▶ [YOUR OBJECTIVE]
Return each line of the records below in which the string "will" turns up.

▶ [EXCERPTED RECORDS]
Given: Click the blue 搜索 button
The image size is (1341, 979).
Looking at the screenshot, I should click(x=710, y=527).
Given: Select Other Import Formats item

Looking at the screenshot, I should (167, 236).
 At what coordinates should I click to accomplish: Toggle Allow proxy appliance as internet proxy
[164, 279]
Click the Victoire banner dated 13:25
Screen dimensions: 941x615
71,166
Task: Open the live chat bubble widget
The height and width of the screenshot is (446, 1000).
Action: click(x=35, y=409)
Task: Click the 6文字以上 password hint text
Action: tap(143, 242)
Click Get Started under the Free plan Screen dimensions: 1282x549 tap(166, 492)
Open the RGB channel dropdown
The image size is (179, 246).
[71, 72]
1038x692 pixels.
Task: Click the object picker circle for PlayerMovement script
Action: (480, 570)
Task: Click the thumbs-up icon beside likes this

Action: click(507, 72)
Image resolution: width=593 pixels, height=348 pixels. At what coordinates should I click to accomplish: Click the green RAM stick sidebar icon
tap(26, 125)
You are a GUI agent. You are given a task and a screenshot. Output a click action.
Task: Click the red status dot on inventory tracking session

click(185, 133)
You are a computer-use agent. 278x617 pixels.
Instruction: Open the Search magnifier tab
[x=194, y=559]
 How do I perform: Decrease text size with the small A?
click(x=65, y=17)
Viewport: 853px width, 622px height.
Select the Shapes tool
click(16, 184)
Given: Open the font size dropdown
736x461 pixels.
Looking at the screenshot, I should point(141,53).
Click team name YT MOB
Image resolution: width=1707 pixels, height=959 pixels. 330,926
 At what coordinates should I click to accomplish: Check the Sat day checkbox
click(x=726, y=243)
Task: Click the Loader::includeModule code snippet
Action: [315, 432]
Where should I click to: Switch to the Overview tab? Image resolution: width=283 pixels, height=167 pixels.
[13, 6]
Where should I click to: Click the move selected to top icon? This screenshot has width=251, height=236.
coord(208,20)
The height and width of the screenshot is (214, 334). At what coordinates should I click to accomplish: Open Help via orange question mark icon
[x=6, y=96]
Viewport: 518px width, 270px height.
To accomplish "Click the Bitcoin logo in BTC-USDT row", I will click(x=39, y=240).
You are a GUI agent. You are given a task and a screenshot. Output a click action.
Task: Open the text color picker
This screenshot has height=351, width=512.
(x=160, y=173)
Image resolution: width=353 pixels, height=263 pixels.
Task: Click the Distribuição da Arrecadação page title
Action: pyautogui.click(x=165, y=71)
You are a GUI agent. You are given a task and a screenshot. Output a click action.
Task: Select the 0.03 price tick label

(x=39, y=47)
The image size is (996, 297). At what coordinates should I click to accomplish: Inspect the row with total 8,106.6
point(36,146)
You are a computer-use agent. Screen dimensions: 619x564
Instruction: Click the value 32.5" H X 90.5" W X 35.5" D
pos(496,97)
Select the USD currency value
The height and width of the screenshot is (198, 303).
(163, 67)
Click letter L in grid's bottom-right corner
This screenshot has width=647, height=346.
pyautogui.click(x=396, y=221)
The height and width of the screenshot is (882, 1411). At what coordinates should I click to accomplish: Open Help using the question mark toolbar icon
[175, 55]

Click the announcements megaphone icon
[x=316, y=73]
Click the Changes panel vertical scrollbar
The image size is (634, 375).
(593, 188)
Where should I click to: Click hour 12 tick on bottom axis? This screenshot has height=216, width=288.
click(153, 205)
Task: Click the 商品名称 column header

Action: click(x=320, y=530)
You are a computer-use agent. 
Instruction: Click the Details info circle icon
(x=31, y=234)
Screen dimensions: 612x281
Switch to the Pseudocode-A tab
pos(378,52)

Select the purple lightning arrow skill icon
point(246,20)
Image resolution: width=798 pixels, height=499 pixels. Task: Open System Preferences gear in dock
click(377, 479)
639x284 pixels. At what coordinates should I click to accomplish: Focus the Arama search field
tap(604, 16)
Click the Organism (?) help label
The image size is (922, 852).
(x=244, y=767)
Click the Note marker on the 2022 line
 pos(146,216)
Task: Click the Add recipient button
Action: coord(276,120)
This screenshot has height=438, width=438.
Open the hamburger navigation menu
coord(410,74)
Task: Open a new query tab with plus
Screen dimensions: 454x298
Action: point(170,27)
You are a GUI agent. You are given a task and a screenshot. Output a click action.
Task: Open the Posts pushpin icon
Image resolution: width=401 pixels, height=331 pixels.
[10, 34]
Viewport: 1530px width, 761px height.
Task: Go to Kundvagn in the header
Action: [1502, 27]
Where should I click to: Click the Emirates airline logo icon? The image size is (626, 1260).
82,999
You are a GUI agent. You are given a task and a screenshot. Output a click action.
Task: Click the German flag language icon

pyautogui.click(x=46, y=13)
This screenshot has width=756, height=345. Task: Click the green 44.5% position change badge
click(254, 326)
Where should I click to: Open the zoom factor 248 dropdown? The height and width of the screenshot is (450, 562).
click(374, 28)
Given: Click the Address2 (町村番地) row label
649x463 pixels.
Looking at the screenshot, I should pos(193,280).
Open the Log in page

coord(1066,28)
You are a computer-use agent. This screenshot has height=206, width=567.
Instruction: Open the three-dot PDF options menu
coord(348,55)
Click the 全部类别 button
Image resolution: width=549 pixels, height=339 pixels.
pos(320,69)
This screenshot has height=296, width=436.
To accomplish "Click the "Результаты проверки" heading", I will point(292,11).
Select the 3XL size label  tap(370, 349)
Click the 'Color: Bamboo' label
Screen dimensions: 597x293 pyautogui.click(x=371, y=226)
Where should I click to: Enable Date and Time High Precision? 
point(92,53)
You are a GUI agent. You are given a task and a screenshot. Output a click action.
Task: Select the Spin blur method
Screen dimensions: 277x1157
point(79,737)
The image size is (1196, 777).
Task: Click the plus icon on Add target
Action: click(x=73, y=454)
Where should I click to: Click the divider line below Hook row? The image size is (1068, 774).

▶ [SOLUTION]
To accomplish "Click the Bitcoin logo in BTC-USDT row", I will click(x=39, y=240).
To accomplish "Click the "Результаты проверки" heading", I will point(292,11).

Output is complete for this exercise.